Monday 13 February 2012

Aftermath


Everybody knows the word mow. It's the thing that you can't be bothered to do to grass. If we weren't such inconstant gardeners we might even know the word math, which is defined in the OED thuslywise:

A mowing; the action or work of mowing; that which may be or has been mowed; the portion of a crop that has been mowed

It makes me tired just reading the definition. There are even compounds formed of math. There is a day math, which is the amount of land you can mow in a day. There is an undermath, which is an undergrowth of grass. There is even a latter-math which is the later mowing, it's the grass that has grown after the first math.

There is even a synonym for latter-math: aftermath.

The aftermath of an earthquake, a revolution or a bottle of gin is merely a metaphor derived from mowing. This pleases me.

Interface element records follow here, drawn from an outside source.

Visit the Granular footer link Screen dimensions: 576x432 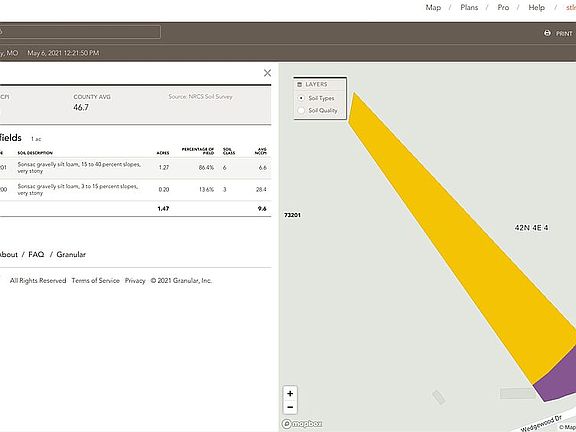click(x=71, y=254)
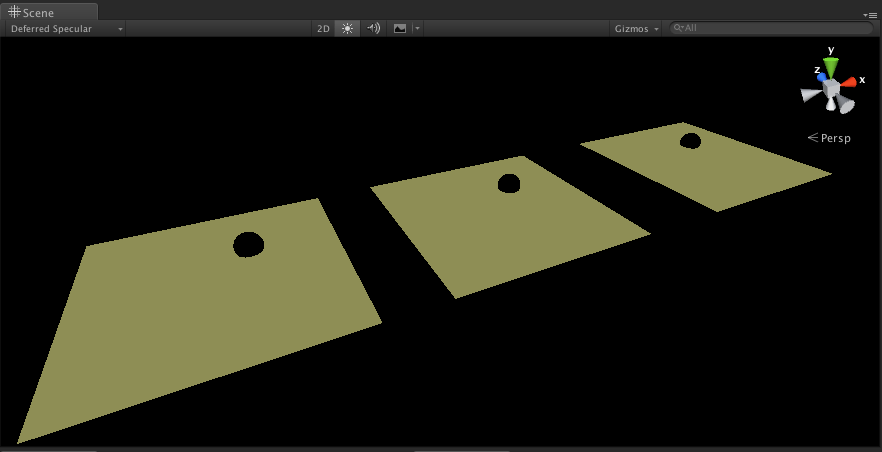Image resolution: width=882 pixels, height=452 pixels.
Task: Open the Gizmos dropdown menu
Action: (637, 29)
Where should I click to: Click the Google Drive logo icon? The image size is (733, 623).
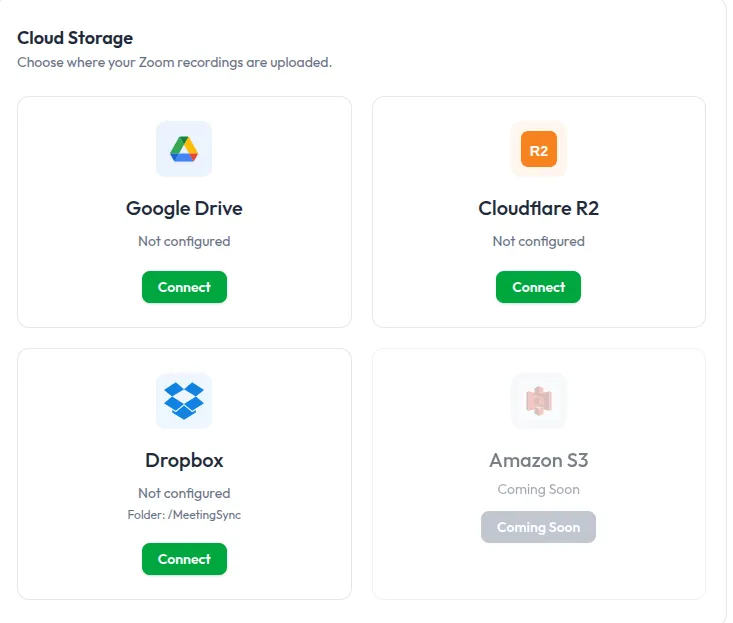click(x=184, y=149)
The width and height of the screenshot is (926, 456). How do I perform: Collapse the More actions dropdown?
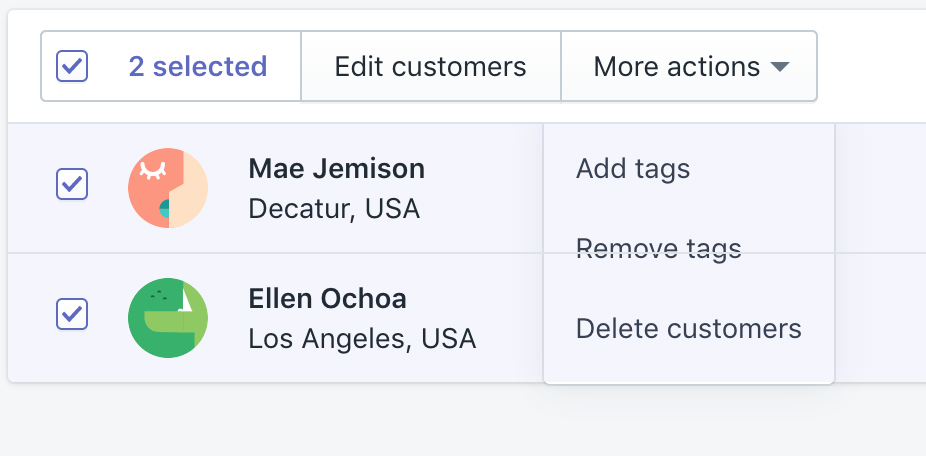coord(689,66)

The first metaphorical use of aftermath seems to have been in a rather extraordinary 1656 poem called To my honoured friend Mr T.C. that asked me how I liked his Mistress being an old Widdow.

The simple answer is that he didn't, and wrote the most extraordinarily ungentlemanly poem containing couplets like:

If thou wilt needs to sea, O must it be
In an old galliasse of sixty three?

He's immensely troubled by the widow's lack of virginity and says:

Rash lover, speak what pleasure hath
Thy spring in such an aftermath?

Those of you who have read The Etymologicon will know that the Rolling Stones are named after an implement for keeping your lawn nice and flat. So, the fact that they did an album called Aftermath is doubly appropriate. In fact, I'm developing a theory that the entire works of Jagger and Richards are coded references to gardening.

P.S. I am scribbling a new book and doing so so furiously that I fear I shall have to bring the blog down to three posts a week on Monday, Wednesday and Friday, which is still a lot if you think about it. Having said that, there will be a post tomorrow, for my laziness is matched only by my inconsistency.

2 comments:

  1. so, a polymath is a well read gardener?